BEAUFORT CO., SC (WTOC) - More schools in the Beaufort County School District met the Adequate Yearly Progress for 2010, according to data released Monday by the South Carolina Department of Education.
Beaufort County School District's compliance index increased from 70 percent in 2008, 82 percent in 2009 and 91 percent in 2010. Ten schools had a compliance index of more than 90 percent.
AYP is part of requirements of No Child Left Behind. Data are reported as percent of objectives met.
The 16 Beaufort County Schools meeting AYP this year is up from 12 schools last year and four schools in 2008. Every elementary and middle school met all objectives or missed by one or two objectives, according to the school district.
Schools that met AYP by meeting all objectives are: Broad River, Coosa, Daufuskie, James J. Davis, Shanklin, Lady's Island, M.C. Riley, Mossy Oaks, Okatie, Port Royal, Red Cedar, Shell Point, St. Helena and Whale Branch Elementary Schools. Riverview Charter School and Whale Branch Middle Schools also met all objectives.
The Beaufort County School District met 30 of the 33 objectives in 2010, that is an increase from 27 of 33 objectives in 2009 and 23 of 33 objectives in 2008.

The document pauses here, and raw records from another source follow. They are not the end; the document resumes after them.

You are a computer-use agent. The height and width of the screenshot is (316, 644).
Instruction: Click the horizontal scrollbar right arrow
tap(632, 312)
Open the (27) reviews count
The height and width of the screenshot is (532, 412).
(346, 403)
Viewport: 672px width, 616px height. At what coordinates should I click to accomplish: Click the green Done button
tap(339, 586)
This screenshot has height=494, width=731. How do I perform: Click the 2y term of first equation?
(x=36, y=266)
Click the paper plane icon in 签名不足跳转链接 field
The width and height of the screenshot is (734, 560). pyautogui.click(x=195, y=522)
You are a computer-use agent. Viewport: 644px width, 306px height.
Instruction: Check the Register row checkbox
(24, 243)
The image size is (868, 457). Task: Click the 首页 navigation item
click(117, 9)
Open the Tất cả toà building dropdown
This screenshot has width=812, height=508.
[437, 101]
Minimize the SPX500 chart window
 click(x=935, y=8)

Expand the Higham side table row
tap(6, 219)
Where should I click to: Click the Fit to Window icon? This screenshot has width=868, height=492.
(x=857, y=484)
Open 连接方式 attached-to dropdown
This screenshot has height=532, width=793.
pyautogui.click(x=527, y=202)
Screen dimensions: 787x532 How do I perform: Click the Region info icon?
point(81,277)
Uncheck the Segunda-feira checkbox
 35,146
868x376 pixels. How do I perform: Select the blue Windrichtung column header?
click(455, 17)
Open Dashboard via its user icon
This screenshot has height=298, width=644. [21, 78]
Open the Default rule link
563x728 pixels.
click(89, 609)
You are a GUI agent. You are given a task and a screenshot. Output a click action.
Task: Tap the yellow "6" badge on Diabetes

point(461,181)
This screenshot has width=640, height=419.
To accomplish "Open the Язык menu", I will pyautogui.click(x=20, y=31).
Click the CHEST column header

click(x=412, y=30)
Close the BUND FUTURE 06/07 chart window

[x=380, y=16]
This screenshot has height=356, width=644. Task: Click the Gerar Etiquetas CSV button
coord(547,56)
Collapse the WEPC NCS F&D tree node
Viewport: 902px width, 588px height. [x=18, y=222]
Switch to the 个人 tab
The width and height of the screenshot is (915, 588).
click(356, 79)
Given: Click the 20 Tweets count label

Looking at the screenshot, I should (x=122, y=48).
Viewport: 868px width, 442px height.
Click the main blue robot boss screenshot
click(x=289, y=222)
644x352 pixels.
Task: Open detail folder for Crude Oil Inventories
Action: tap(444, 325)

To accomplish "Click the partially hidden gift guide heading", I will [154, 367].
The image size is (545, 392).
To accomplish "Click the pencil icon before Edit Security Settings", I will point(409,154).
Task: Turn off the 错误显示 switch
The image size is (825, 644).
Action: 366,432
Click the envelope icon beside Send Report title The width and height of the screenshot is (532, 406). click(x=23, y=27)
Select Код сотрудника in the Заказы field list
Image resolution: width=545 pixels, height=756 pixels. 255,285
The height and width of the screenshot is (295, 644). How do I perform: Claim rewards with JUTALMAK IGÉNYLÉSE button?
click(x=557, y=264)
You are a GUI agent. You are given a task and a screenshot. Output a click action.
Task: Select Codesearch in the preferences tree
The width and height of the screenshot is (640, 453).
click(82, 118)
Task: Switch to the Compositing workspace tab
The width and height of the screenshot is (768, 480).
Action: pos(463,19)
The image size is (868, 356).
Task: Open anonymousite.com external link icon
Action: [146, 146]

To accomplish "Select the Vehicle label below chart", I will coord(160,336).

Superintendent Dr. Valerie Truesdale said in a statement: "Our district students, school leaders and teachers are to be commended for the significant increase in meeting 30 of 33 objectives. We are immensely proud of their focus on standards based instruction in all areas, especially in reading and mathematics. It is encouraging to note that Whale Branch Middle and St. Helena Elementary made AYP in 2009 and again in 2010. Now Whale Branch Elementary has also met AYP, indicating that the Accelerated Learning Schools interventions, which include extended learning time and intense instruction, are making a difference. Four schools (Broad River, Shanklin and St. Helena Elementary Schools plus Whale Branch Middle) met AYP two years in a row and are now out of Improvement status."
Next year, the percentage of South Carolina elementary and middle school students who must score proficient on math and English Language Arts tests in order to meet those goals will jump from about 58 percent to nearly 80 percent, according to a news release.
No Child Left Behind using a rating system in which schools must meet all targets in order to make AYP. Schools are identified has having met or not met AYP performance objectives, the release said.